Sunshine and oversight were two of the early casualties of the government shutdown, with the agencies charged with watching over the federal government saying they had to furlough employees in order to comply with the shutdown.
The watchdogs were among the hundreds of thousands of employees sent home from their jobs Tuesday in Washington.
At the Government Accountability Office, which is Congress' chief investigative arm for keeping tabs on federal agencies, officials had shut down all operations and said they won't be publishing any reports until the shutdown ends. The internal auditors at each agency, the inspectors general, said they'd also curtailed their activities.
Likewise the Congressional Budget Office, which is the government's official scorekeeper, said it had to furlough staff and was reducing its workload to just 10 percent — just those analysts who were working on bills that are actively being considered by Congress right now.
And those seeking information under sunshine laws received messages that agencies weren't processing them, since Freedom of Information Act officers were being furloughed as nonessential employees.

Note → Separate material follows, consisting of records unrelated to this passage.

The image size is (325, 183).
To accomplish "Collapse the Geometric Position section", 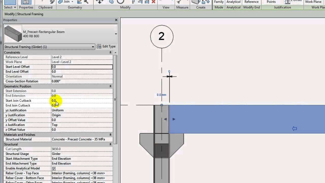I will click(110, 86).
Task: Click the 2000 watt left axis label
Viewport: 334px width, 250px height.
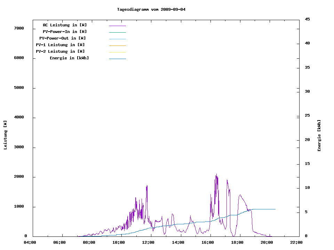Action: click(19, 177)
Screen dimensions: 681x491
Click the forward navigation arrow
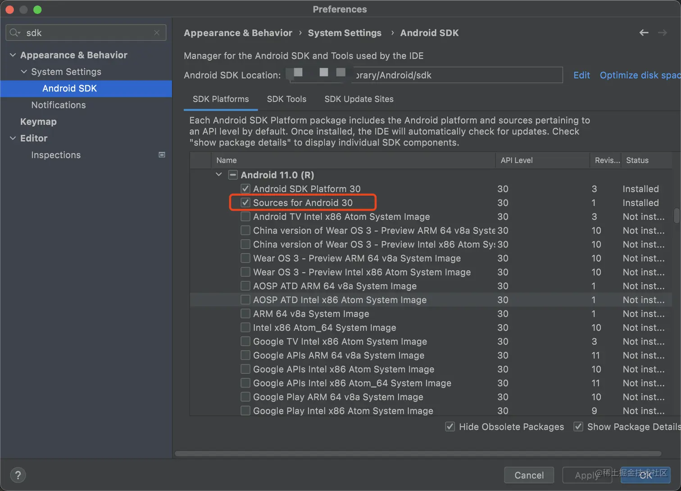(x=662, y=33)
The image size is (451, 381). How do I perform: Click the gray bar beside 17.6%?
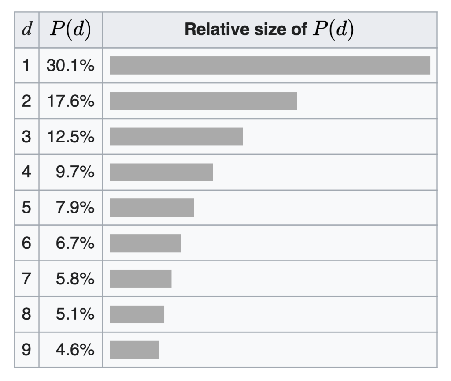(x=203, y=101)
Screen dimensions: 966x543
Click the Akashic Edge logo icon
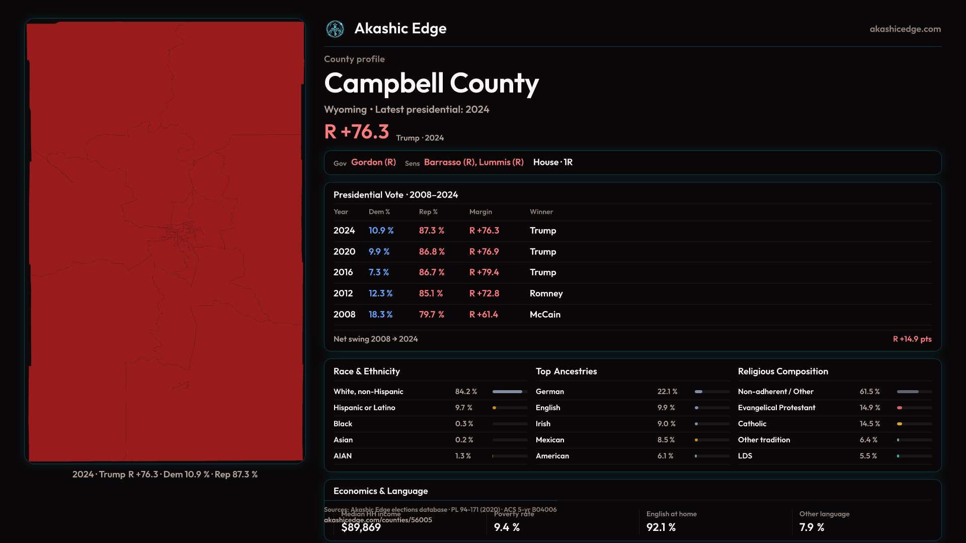(335, 29)
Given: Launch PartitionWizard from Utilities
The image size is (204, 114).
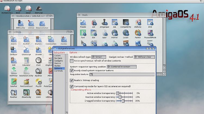Looking at the screenshot, I should point(26,82).
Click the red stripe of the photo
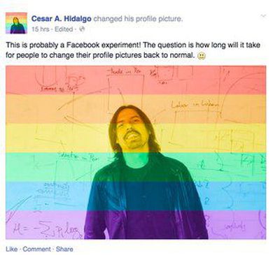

Fresh on the heels of the budget sequesters, which led to furloughs in many federal agencies, this week's government shutdown enraged labor unions that represent government employees.
"They have mortgages and rent to pay," said Colleen M. Kelley, president of the National Treasury Employees Union. "They have tuition to pay. They are caring for their elderly parents as well as their children. They are middle America and they live from paycheck to paycheck."
The unions called for an end to the shutdown, which began Tuesday morning, and also demanded that once the shutdown ends, Congress pass legislation making sure that those employees who didn't work still get paid for the missed time.
"Today, government employees want to be on the job," said J. David Cox, president of the American Federation of Government Employees (AFGE). "We want to go to work. We don't want to be at home. We want to service you."
Rudy D'Alessandro, of the National Park Service, said that the nation is losing out on $30 million a day because the national parks have been shuttered. He said all government employees should be sent back to work and bristled at a House GOP plan that would specifically reopen national parks, along with federal museums, while not dealing with the rest of the agencies that have been shut down.
"We don't want to go back to work before the rest of our government agencies are also allowed to go back to work," Mr. D'Alessandro said. "Send us back to work, so we can continue to serve the public, serve the people and save the Earth."
The furloughs have left many federal buildings empty, and the lack of workers is even hurting the Washington region's blood supply.
Inova Blood Donor Services said that the shutdown forced them to cancel four federal agency blood drives that cost an estimated 300 voluntary donors. Their donations would have served 900 patients.
"There is no substitute for blood, it can only come from a volunteer blood donor, and if those donors are not at their place of work we cannot collect those units," said Rebecca Manarchuck, marketing director for Inova blood donor service.